Problem:
Go to the line holding "Task: Focus the" in the entries below and write out exactly every line down to and including the line holding "You are a computer-use".

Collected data
....
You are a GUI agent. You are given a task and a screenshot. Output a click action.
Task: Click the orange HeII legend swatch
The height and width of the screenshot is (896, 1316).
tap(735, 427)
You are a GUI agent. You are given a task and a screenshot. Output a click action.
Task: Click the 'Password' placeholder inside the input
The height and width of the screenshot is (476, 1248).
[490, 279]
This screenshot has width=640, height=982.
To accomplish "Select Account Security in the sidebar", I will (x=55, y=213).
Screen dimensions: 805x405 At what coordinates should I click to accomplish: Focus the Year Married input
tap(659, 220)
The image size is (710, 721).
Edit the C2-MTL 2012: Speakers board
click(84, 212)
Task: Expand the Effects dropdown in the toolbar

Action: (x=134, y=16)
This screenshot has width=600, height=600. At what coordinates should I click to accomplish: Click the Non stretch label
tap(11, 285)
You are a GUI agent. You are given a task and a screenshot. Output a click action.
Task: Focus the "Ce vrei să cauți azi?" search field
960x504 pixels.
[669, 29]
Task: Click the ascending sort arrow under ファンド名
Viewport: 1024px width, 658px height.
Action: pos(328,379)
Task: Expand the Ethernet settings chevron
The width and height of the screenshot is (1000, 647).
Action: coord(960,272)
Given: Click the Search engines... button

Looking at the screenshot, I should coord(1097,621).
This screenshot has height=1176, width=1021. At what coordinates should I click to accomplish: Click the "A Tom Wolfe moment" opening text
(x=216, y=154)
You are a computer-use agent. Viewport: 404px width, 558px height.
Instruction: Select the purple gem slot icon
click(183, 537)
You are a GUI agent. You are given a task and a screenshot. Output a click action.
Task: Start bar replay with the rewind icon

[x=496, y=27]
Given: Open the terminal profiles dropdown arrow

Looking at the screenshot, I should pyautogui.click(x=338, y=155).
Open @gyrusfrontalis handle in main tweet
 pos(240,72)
....
Task output:
Task: Focus the "Ce vrei să cauți azi?" search field
960x504 pixels.
[669, 29]
Task: Click the ascending sort arrow under ファンド名
Viewport: 1024px width, 658px height.
Action: pos(328,379)
Task: Expand the Ethernet settings chevron
The width and height of the screenshot is (1000, 647).
Action: coord(960,272)
Given: Click the Search engines... button

Looking at the screenshot, I should coord(1097,621).
This screenshot has height=1176, width=1021. At what coordinates should I click to accomplish: Click the "A Tom Wolfe moment" opening text
(x=216, y=154)
You are a computer-use agent. Viewport: 404px width, 558px height.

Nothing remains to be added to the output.